» **SOURCE DATA**

::::::

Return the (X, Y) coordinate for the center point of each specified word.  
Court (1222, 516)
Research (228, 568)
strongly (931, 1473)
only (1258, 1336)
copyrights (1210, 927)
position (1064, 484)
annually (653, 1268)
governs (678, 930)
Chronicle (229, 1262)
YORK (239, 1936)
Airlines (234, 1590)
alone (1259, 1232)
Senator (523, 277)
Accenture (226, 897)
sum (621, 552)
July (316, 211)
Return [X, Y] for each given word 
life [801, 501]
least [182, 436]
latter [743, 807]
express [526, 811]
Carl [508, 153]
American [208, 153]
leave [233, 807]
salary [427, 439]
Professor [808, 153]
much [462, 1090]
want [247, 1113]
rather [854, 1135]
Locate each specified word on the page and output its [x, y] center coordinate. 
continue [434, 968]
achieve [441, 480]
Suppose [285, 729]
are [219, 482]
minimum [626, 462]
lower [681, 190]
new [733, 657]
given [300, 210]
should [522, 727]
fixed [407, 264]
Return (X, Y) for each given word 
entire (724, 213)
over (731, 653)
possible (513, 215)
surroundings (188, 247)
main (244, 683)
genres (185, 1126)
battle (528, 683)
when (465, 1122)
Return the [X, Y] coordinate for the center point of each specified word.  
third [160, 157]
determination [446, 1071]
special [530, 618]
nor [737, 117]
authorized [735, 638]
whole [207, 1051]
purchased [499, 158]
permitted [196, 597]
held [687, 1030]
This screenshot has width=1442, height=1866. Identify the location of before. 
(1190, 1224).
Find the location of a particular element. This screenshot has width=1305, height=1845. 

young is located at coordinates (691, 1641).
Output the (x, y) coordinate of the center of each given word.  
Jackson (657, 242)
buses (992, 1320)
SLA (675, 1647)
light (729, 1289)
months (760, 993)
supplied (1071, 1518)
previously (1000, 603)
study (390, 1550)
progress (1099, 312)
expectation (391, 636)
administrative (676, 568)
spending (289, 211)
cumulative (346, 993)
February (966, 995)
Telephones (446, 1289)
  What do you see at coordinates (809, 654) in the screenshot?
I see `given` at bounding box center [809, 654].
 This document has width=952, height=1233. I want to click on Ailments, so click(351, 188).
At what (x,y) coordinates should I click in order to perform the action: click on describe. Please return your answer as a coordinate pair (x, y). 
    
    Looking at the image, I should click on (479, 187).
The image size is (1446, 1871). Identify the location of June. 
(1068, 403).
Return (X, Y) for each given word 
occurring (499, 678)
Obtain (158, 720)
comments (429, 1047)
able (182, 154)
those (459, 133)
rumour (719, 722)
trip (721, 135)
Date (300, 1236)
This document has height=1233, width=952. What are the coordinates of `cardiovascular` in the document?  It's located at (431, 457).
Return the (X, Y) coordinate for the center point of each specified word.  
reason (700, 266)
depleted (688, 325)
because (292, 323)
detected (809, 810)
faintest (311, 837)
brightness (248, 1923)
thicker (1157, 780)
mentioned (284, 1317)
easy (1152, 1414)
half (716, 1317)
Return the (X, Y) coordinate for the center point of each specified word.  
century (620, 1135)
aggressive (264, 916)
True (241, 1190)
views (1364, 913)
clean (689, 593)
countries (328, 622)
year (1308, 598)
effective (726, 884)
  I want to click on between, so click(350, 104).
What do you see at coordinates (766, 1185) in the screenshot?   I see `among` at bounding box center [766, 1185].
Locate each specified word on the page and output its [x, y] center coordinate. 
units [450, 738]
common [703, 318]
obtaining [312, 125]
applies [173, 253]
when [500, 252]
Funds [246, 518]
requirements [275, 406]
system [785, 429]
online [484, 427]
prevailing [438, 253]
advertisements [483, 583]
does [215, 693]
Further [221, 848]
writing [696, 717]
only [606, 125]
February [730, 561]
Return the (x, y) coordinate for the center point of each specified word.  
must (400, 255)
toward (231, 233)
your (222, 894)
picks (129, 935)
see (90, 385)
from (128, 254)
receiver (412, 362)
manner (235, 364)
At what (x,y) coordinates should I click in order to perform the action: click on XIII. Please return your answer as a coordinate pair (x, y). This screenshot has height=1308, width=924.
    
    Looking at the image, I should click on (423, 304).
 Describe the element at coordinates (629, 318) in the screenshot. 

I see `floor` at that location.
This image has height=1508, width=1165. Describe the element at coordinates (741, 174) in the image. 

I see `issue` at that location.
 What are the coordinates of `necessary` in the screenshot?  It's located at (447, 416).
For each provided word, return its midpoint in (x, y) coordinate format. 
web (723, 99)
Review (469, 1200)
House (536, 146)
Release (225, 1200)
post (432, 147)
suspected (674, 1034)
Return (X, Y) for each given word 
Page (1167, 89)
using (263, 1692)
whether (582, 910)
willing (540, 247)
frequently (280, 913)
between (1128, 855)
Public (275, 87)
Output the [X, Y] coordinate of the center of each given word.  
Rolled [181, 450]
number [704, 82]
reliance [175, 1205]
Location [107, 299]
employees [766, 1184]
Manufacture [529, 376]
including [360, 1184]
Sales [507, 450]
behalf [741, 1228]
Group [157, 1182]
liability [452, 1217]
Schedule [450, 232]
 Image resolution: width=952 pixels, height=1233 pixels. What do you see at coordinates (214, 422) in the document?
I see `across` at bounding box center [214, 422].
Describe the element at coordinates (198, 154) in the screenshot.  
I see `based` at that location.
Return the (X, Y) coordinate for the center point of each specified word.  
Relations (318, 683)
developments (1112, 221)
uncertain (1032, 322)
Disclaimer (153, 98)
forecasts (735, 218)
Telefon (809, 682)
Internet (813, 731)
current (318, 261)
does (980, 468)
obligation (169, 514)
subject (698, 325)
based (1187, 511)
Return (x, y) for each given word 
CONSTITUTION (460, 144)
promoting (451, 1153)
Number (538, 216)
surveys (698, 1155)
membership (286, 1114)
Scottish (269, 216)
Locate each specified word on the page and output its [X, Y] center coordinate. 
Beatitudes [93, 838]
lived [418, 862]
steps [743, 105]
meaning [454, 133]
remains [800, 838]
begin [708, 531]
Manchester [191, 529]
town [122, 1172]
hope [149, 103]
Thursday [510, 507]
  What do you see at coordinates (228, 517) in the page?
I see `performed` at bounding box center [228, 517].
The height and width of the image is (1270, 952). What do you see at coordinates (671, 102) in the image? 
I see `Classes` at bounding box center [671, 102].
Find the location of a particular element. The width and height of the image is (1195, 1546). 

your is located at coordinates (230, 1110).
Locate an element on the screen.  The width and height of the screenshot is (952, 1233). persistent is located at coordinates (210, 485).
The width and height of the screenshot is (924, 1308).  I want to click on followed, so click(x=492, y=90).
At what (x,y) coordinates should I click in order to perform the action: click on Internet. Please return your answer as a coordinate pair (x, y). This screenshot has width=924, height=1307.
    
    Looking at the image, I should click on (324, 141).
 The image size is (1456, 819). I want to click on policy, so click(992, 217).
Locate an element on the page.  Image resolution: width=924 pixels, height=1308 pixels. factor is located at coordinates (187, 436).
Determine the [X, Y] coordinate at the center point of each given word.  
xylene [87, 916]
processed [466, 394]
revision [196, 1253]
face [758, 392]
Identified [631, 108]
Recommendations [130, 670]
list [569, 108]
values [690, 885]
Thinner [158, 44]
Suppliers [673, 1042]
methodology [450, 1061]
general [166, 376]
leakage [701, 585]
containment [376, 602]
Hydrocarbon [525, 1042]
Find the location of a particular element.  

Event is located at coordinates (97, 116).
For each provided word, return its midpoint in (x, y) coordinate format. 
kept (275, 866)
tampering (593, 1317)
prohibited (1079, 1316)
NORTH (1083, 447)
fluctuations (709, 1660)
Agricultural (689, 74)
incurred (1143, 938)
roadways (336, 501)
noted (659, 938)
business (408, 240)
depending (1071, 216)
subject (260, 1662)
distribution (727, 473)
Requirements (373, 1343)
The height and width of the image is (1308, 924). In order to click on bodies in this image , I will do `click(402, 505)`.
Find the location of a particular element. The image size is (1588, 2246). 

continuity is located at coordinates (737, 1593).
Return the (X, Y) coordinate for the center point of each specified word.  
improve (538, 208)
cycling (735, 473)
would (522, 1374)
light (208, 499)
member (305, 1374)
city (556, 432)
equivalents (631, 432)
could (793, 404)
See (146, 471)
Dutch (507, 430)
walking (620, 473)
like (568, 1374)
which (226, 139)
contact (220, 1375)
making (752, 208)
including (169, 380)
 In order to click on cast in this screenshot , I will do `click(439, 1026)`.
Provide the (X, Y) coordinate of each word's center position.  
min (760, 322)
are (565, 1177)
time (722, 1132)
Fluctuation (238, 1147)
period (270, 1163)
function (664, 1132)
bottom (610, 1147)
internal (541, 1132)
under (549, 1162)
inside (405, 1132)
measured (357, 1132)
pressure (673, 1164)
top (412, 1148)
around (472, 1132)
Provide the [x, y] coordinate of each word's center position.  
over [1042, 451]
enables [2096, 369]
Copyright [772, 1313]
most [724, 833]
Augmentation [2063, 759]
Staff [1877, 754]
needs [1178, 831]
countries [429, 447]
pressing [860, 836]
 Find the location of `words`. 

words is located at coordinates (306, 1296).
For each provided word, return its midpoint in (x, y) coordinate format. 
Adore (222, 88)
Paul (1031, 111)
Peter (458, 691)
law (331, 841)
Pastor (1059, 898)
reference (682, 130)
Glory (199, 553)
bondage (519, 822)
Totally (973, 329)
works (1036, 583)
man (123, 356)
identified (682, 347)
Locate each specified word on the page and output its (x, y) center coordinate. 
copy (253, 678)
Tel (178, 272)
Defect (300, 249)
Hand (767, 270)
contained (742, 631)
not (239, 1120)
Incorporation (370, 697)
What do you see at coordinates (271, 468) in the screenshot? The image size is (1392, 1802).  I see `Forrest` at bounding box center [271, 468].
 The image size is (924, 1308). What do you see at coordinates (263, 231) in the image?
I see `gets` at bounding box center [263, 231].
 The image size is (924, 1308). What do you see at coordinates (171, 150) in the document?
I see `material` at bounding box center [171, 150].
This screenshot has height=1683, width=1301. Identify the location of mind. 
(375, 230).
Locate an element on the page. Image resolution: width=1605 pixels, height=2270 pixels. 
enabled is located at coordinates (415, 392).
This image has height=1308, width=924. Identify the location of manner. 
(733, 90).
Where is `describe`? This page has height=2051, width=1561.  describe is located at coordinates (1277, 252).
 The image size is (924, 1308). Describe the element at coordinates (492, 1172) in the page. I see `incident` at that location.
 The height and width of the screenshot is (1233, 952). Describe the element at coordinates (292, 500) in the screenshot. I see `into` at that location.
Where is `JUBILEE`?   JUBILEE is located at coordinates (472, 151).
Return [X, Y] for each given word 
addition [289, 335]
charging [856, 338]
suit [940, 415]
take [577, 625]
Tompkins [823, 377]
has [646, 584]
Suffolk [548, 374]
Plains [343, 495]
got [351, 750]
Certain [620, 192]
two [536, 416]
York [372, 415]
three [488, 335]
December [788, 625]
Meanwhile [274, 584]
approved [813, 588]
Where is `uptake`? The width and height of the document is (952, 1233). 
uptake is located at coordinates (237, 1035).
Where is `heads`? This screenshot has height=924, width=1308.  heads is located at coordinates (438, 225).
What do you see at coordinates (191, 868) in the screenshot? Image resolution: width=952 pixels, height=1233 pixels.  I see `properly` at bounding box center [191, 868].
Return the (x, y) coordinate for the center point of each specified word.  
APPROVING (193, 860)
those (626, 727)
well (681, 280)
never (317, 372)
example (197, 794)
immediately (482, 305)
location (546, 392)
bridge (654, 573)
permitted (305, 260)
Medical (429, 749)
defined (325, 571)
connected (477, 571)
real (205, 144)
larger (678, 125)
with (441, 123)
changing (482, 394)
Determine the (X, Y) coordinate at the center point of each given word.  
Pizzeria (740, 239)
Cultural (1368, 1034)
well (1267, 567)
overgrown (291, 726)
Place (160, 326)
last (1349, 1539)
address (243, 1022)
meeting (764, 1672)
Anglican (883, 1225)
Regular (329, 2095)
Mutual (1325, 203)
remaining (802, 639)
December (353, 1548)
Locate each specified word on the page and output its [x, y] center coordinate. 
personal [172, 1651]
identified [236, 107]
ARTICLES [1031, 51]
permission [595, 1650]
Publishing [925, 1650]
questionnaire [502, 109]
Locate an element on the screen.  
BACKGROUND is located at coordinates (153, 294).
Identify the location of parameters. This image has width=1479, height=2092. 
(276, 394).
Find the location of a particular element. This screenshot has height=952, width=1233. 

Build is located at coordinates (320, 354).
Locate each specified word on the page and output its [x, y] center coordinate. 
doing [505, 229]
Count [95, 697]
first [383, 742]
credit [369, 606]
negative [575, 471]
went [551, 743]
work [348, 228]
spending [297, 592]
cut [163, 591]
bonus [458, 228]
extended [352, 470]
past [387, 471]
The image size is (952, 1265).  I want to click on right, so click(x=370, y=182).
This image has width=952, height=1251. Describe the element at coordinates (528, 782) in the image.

::::::

» **PROBLEM DESCRIPTION**
Update the records from the line containing "Output the [X, Y]" down through the line containing "Relations (318, 683)", putting "Purchases" wherever "Sales" appears and leaving everything else unchanged.

» **ANSWER TO THE PROBLEM**
Output the [X, Y] coordinate of the center of each given word.  
Rolled [181, 450]
number [704, 82]
reliance [175, 1205]
Location [107, 299]
employees [766, 1184]
Manufacture [529, 376]
including [360, 1184]
Purchases [507, 450]
behalf [741, 1228]
Group [157, 1182]
liability [452, 1217]
Schedule [450, 232]
 Image resolution: width=952 pixels, height=1233 pixels. What do you see at coordinates (214, 422) in the document?
I see `across` at bounding box center [214, 422].
Describe the element at coordinates (198, 154) in the screenshot.  
I see `based` at that location.
Return the (X, Y) coordinate for the center point of each specified word.  
Relations (318, 683)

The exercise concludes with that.